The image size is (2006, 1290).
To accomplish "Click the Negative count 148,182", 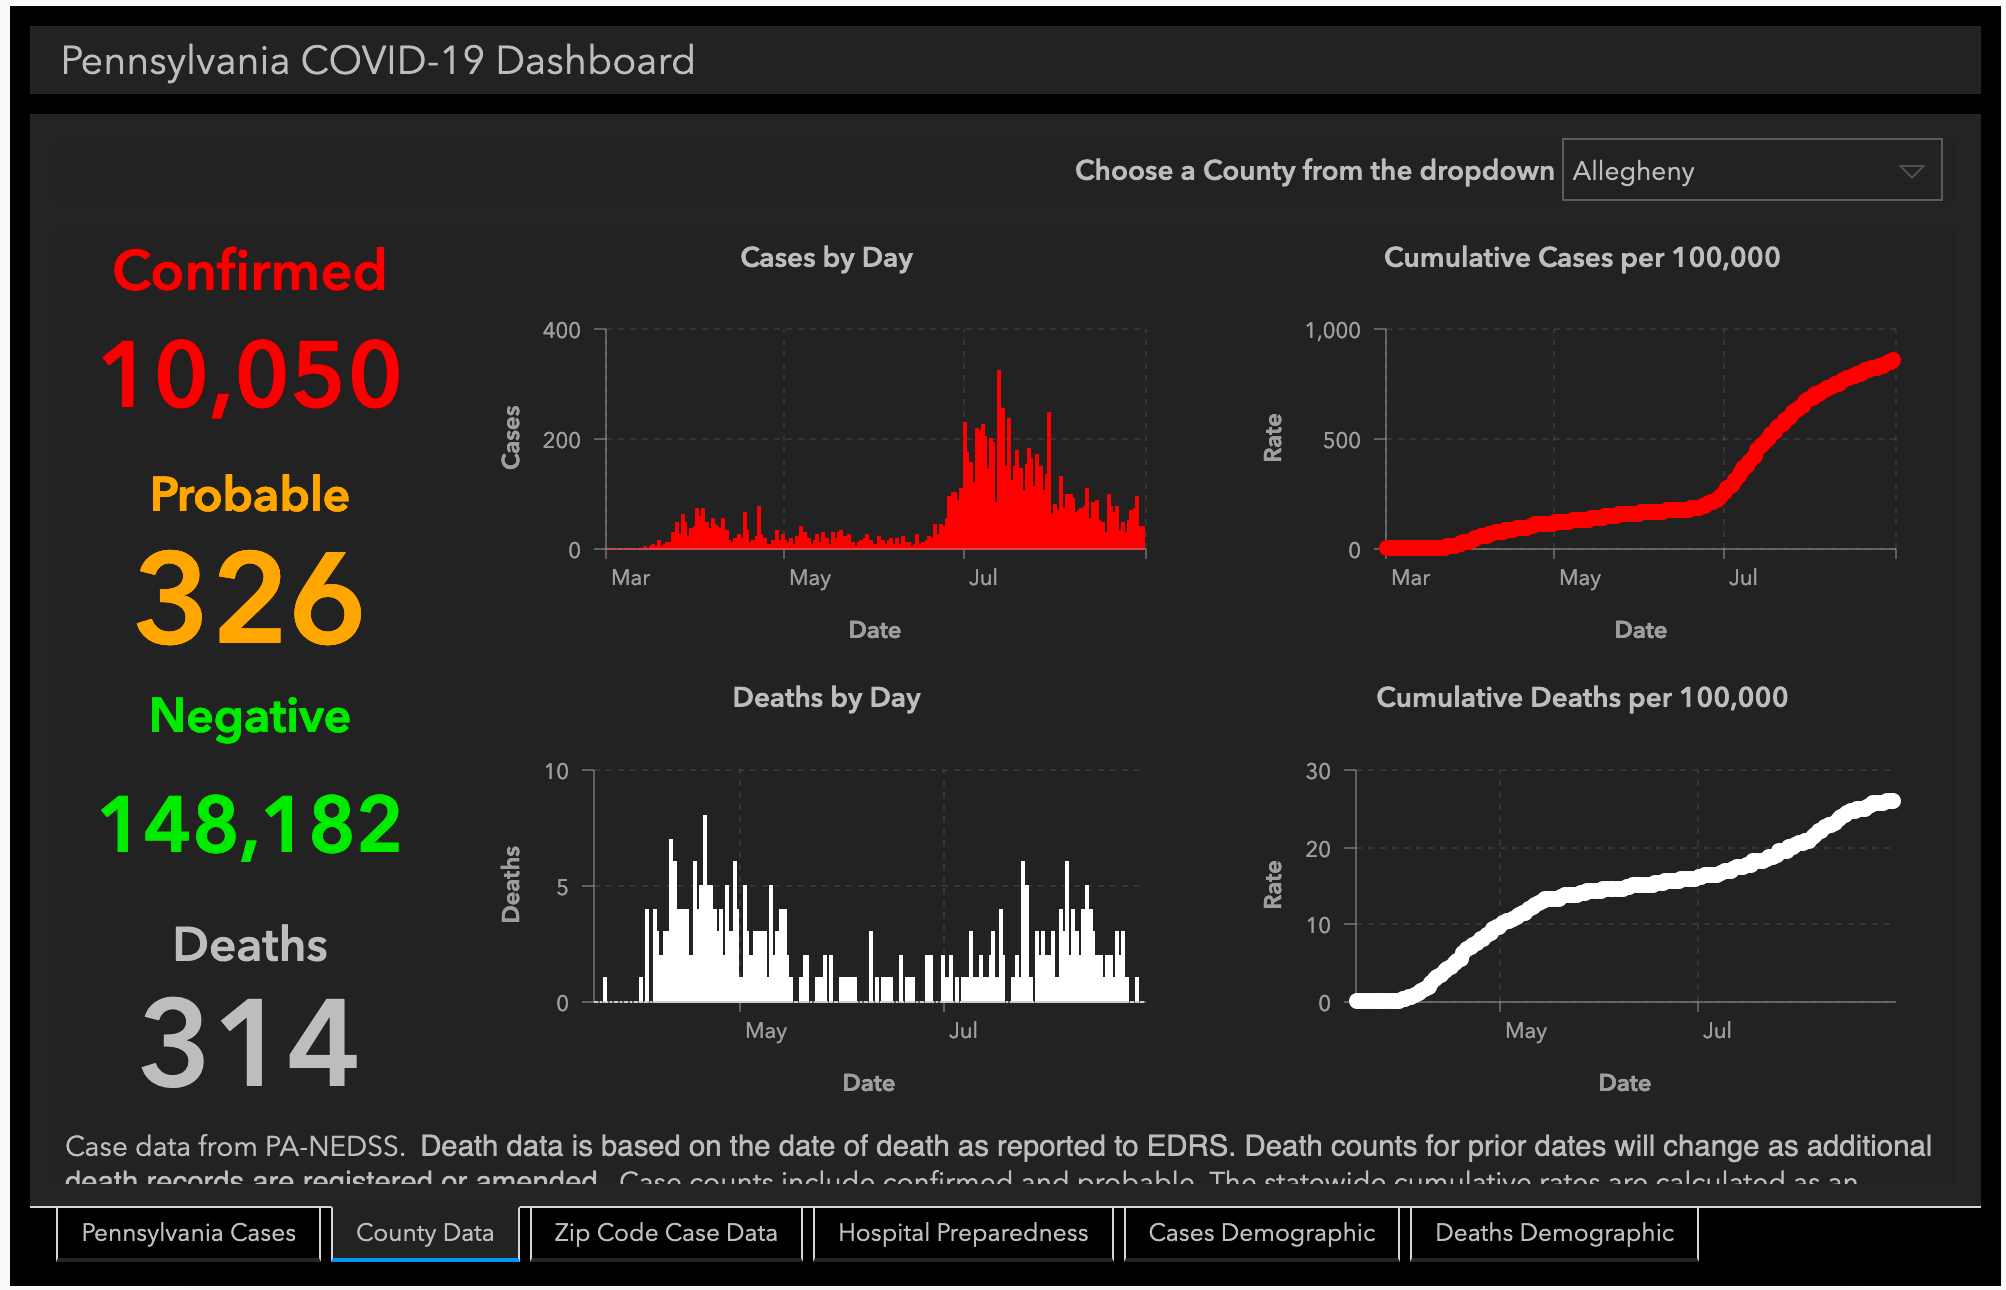I will pyautogui.click(x=250, y=825).
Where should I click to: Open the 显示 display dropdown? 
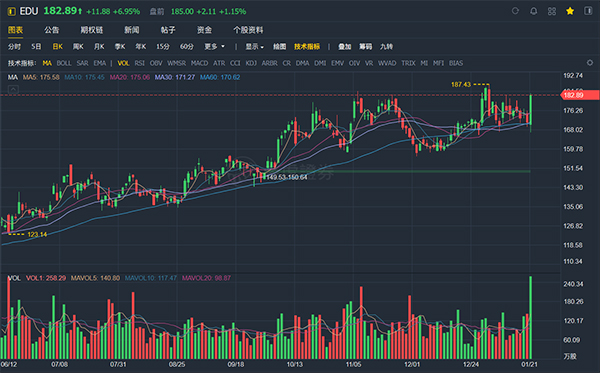click(254, 47)
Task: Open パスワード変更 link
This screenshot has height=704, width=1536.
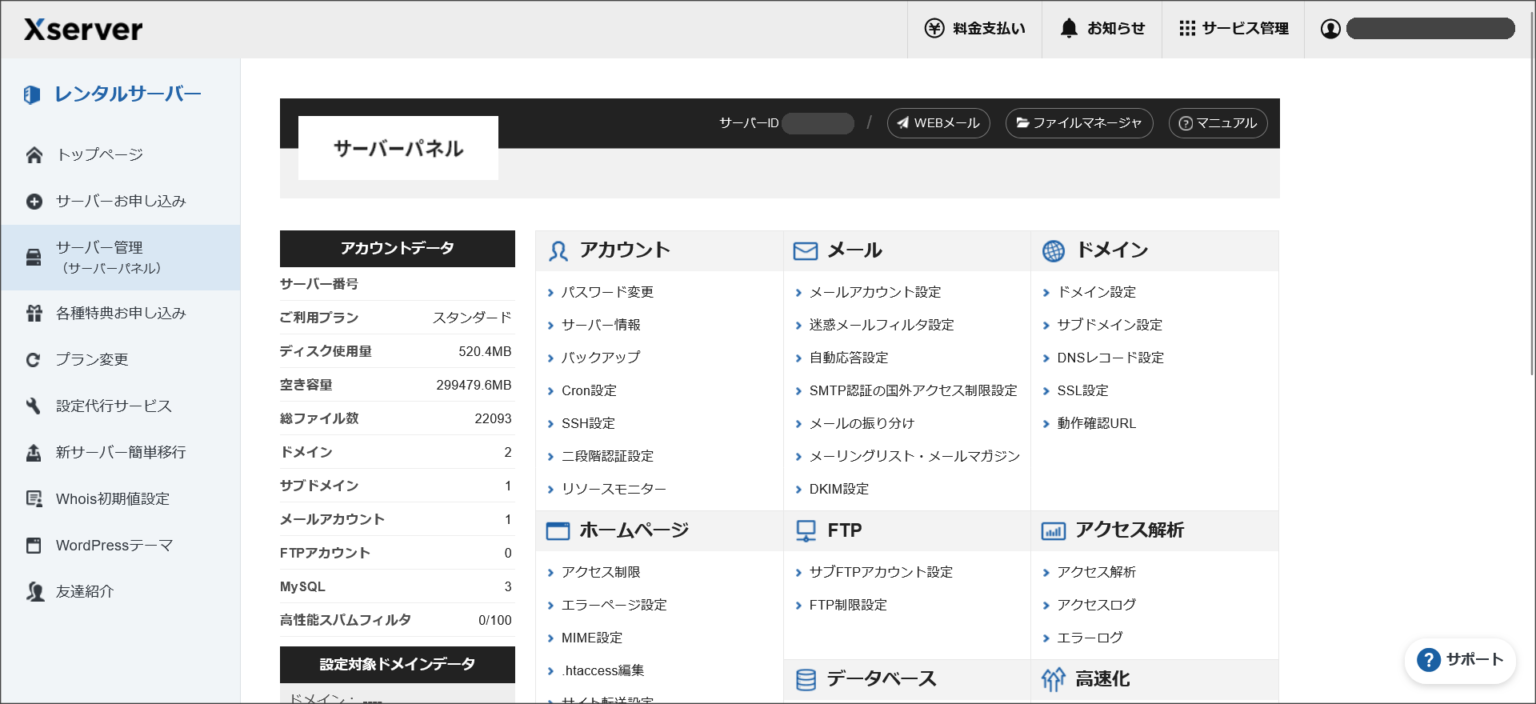Action: coord(607,292)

### WORK INSTRUCTIONS:
Convert the listing above into a numbered list, beginning at the line that contains "Task: Open パスワード変更 link" and running through the end of the listing, and skip any blank lines. Leave the pictures out of your list.

### EXPECTED ANSWER:
1. Task: Open パスワード変更 link
2. This screenshot has height=704, width=1536.
3. Action: coord(607,292)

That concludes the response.